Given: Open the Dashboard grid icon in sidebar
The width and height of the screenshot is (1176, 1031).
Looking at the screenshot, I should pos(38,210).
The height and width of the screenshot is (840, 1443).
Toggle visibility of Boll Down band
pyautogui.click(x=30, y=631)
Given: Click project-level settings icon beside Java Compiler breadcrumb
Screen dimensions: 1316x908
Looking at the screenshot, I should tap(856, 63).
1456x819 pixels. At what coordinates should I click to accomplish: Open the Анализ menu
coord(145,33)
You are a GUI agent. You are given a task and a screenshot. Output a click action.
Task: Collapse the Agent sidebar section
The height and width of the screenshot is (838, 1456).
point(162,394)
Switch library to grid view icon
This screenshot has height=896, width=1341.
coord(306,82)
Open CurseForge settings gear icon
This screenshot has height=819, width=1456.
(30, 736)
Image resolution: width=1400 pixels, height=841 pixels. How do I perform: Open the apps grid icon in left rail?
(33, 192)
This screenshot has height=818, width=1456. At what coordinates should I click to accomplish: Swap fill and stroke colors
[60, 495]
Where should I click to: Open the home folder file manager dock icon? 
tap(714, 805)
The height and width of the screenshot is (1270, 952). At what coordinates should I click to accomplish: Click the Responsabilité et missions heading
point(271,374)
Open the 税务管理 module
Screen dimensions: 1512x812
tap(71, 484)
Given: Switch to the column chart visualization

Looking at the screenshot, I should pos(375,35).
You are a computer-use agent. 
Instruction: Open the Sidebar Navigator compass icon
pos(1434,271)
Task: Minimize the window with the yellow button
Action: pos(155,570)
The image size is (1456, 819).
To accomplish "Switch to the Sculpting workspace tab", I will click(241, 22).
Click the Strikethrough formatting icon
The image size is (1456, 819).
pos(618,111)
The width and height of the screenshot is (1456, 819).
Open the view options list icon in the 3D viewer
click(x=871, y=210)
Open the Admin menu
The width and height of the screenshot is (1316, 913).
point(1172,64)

**PROBLEM:** Copy out the records once more. Match them exactly.

**PROBLEM SOLUTION:**
Given: Open the Dashboard grid icon in sidebar
The width and height of the screenshot is (1176, 1031).
Looking at the screenshot, I should pos(38,210).
The height and width of the screenshot is (840, 1443).
Toggle visibility of Boll Down band
pyautogui.click(x=30, y=631)
Given: Click project-level settings icon beside Java Compiler breadcrumb
Screen dimensions: 1316x908
Looking at the screenshot, I should tap(856, 63).
1456x819 pixels. At what coordinates should I click to accomplish: Open the Анализ menu
coord(145,33)
You are a GUI agent. You are given a task and a screenshot. Output a click action.
Task: Collapse the Agent sidebar section
The height and width of the screenshot is (838, 1456).
point(162,394)
Switch library to grid view icon
This screenshot has height=896, width=1341.
coord(306,82)
Open CurseForge settings gear icon
This screenshot has height=819, width=1456.
(30, 736)
Image resolution: width=1400 pixels, height=841 pixels. How do I perform: Open the apps grid icon in left rail?
(33, 192)
This screenshot has height=818, width=1456. At what coordinates should I click to accomplish: Swap fill and stroke colors
[60, 495]
Where should I click to: Open the home folder file manager dock icon? 
tap(714, 805)
The height and width of the screenshot is (1270, 952). At what coordinates should I click to accomplish: Click the Responsabilité et missions heading
point(271,374)
Open the 税务管理 module
Screen dimensions: 1512x812
tap(71, 484)
Given: Switch to the column chart visualization

Looking at the screenshot, I should pos(375,35).
You are a computer-use agent. 
Instruction: Open the Sidebar Navigator compass icon
pos(1434,271)
Task: Minimize the window with the yellow button
Action: pos(155,570)
The image size is (1456, 819).
To accomplish "Switch to the Sculpting workspace tab", I will click(241, 22).
Click the Strikethrough formatting icon
The image size is (1456, 819).
pos(618,111)
The width and height of the screenshot is (1456, 819).
Open the view options list icon in the 3D viewer
click(x=871, y=210)
Open the Admin menu
The width and height of the screenshot is (1316, 913).
point(1172,64)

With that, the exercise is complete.